Liberalism is profoundly simple: a few axioms and off you go. Trim and adjust as needed but never actually modify your thinking. This brings to mind what Talleyrand is said to have remarked of the Bourbon restoration: "they had learned nothing and forgotten nothing."

Money in politics is, after abortion, the best example of this. Without intentionally trying to do much violence to their positions, liberals mindlessly believe that more money in politics is very bad (please ignore the lack of evidence on this point) and hence they are on the side of the good, the true and the beautiful in trying to limit it. Except they are not.

Money does not buy political office. Ask Governor Whitman or Senator Fiorina. Or does it? Someone check with Gov. Dayton. MC jests.

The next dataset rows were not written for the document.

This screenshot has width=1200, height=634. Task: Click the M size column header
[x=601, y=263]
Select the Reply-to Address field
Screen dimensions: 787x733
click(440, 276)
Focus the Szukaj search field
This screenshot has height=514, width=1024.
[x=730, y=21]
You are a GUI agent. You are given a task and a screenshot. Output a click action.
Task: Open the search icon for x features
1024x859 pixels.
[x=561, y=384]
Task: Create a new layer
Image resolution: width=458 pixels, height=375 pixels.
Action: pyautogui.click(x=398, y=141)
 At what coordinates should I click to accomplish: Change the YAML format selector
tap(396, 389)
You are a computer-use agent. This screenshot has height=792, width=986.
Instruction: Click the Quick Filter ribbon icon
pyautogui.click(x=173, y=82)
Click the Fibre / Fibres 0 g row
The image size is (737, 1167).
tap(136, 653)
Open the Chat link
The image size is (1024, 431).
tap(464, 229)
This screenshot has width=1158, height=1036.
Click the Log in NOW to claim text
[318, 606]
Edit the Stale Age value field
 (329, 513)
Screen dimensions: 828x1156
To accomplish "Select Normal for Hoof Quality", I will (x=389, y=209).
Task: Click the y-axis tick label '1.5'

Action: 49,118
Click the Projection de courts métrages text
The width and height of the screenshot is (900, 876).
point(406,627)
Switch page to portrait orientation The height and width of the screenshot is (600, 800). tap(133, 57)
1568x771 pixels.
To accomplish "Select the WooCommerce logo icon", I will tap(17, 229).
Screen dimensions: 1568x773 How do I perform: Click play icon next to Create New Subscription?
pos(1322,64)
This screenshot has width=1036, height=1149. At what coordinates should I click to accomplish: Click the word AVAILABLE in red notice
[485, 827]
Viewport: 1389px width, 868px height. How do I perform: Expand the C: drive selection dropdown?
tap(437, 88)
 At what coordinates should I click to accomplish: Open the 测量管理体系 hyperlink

Those on the right, generally speaking, do not share the low opinion of the voter that, generally speaking, those on the left hold. They are not robots or idiots, swayed like so many consumers of products advertized on television. Again, speaking generally, people value their vote and make the best decision possible. Sometimes this works for republicans, other times for democrats. But kindly spare us the insufferable meddlers who insist they know best how to fashion the type of system in which the rest of us should exercise our political freedoms.  Alarmingly, and all too often unrealized by them, their approaches resemble an incumbent protection racket. Ranked choice voting, which allowed the loathsome Dave Thune to remain on the St. Paul City Council, is but one example of their misguided foolishness.

Naturally, a distinction has to be made: contributions to candidates are still limited in ways that donations to causes are not. Messinger could not have given half a million dollars to Mark Dayton's campaign outright. That's fine; unlimited campaign donations raise questions in ways that funding issue based causes simply do not.

MC, however, wants to hear nothing more from its friends on the left about ALEC, the Koch brothers or Citizens United.

The disclosure canard is another failed response to the mistaken idea that money in politics is a problem. People have a right to donate to the causes of their choice without forced disclosure designed to do nothing more than inhibit that right in the first instance. Who funds the deeply unrespected Common Cause Minnesota? No one knows because it does not have to disclose. Nor should it. Nor should any other group if it does not wish to if allowed by law. Those laws should not be changed by those who wish to silence others under the rubric of transparency.

The left has long since lost its moral bearing from years past. Not so long ago it would be repulsed at judging people by race. Now it insists on such as a matter of getting past race. It would support the defenseless; now it insists the humanity of such is but a personal choice. Not so long ago it would see government dependence as bondage, a form of prison. Now it sees such as the very role of government and is annoyed with the backlash from such indentured servitude. They know better, you see.

In 1958 the state of Alabama attempted to force the NAACP to disclose its members and donors. Is there any question where the left would have been then? Now, however, it would appear that they would take a different approach. Not out of principle but out of expediency. Expeditious but unprincipled is a handy summary of the current day left.

Senator Mitch McConnell recently wrote in the Washington Post about such matters. Click here to read it.

Alida Messinger's right to write a check of any amount to any cause she pleases should be supported by those in both parties who understand both the constitutional rights in play and the stakes involved. The reaction of silence and embarrassment on the left shows just how much work remains to be done.




Hat tip to Tony Sutton for having created, circa 2010, the eternal phrase "bored dilettante."